# 4.1 Layers and Modules

To implement these complex networks,
we introduce the concept of a neural network *module*.
A module could describe a single layer,
a component consisting of multiple layers,
or the entire model itself!
One benefit of working with the module abstraction
is that they can be combined into larger artifacts,
often recursively.


From a programming standpoint, a module is represented by a *class*.
Any subclass of it must define a forward propagation method
that transforms its input into output
and must store any necessary parameters.
Note that some modules do not require any parameters at all.
Finally a module must possess a backpropagation method,
for purposes of calculating gradients.
Fortunately, due to some behind-the-scenes magic
supplied by the auto differentiation when defining our own module,
we only need to worry about parameters
and the forward propagation method.

To begin, we revisit the code
that we used to implement MLPs.

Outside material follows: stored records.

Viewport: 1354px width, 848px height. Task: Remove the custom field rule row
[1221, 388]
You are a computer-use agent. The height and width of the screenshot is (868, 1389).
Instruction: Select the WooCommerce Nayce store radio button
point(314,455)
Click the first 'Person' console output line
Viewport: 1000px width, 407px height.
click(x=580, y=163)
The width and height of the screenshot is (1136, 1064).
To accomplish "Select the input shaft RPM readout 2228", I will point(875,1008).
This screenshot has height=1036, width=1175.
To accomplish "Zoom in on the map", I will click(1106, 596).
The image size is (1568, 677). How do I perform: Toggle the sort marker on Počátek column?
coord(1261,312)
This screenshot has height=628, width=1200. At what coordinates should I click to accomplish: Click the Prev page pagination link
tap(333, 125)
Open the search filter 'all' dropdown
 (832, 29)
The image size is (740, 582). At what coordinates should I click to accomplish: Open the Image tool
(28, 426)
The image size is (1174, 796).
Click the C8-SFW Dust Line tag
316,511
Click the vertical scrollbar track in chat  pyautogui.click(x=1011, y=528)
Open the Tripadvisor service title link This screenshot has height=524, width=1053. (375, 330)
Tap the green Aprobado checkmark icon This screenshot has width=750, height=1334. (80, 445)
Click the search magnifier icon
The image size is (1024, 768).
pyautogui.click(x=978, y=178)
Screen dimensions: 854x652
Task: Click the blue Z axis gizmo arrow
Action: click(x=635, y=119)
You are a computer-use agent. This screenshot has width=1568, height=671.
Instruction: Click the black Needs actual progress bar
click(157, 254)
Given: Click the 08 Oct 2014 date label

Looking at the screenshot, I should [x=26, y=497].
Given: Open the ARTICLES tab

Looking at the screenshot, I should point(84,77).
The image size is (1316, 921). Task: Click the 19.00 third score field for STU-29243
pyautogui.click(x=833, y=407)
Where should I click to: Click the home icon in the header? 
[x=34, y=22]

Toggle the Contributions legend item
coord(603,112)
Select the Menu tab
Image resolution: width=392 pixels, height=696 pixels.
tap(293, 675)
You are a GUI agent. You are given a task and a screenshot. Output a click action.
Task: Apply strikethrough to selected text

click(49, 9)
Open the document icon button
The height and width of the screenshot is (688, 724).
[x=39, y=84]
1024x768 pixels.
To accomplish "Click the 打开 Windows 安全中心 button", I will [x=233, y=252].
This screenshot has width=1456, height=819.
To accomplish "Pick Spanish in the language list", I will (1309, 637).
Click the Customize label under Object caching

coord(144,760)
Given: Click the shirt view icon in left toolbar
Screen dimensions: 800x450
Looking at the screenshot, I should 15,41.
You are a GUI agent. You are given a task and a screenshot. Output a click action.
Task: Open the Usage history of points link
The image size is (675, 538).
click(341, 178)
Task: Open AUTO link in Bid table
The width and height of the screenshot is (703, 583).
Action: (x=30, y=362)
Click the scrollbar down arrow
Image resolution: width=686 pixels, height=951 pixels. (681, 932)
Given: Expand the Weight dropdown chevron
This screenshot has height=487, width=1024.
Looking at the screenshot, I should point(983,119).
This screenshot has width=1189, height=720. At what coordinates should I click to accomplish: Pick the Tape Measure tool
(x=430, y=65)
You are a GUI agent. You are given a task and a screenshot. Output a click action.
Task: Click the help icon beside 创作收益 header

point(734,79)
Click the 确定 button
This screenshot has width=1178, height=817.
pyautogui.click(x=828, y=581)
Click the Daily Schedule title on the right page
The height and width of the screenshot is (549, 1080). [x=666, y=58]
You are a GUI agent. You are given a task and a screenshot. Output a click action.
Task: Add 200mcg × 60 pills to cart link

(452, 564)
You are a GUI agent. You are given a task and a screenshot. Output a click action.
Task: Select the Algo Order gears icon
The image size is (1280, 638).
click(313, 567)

The following code generates a network
with one fully connected hidden layer
with 256 units and ReLU activation,
followed by a fully connected output layer
with ten units (no activation function).

In [1]:
import torch
from torch import nn
from torch.nn import functional as F

net = nn.Sequential(nn.LazyLinear(256), nn.ReLU(), nn.LazyLinear(10))

X = torch.rand(2, 20)
net(X).shape



torch.Size([2, 10])

In this example, we constructed
our model by instantiating an `nn.Sequential`, with layers in the order
that they should be executed passed as arguments.
In short, `nn.Sequential` defines a special kind of `Module`,
the class that presents a module in PyTorch.
It maintains an ordered list of constituent `Module`s.
Note that each of the two fully connected layers is an instance of the `Linear` class
which is itself a subclass of `Module`.
The forward propagation (`forward`) method is also remarkably simple:
it chains each module in the list together,
passing the output of each as input to the next.
Note that until now, we have been invoking our models
via the construction `net(X)` to obtain their outputs.
This is actually just shorthand for `net.__call__(X)`.


## 4.1.1 A Custom Module

We briefly summarize the basic functionality that each module must provide:

1. Ingest input data as arguments to its forward propagation method.
1. Generate an output by having the forward propagation method return a value. Note that the output may have a different shape from the input. For example, the first fully connected layer in our model above ingests an input of arbitrary dimension but returns an output of dimension 256.
1. Calculate the gradient of its output with respect to its input, which can be accessed via its backpropagation method. Typically this happens automatically.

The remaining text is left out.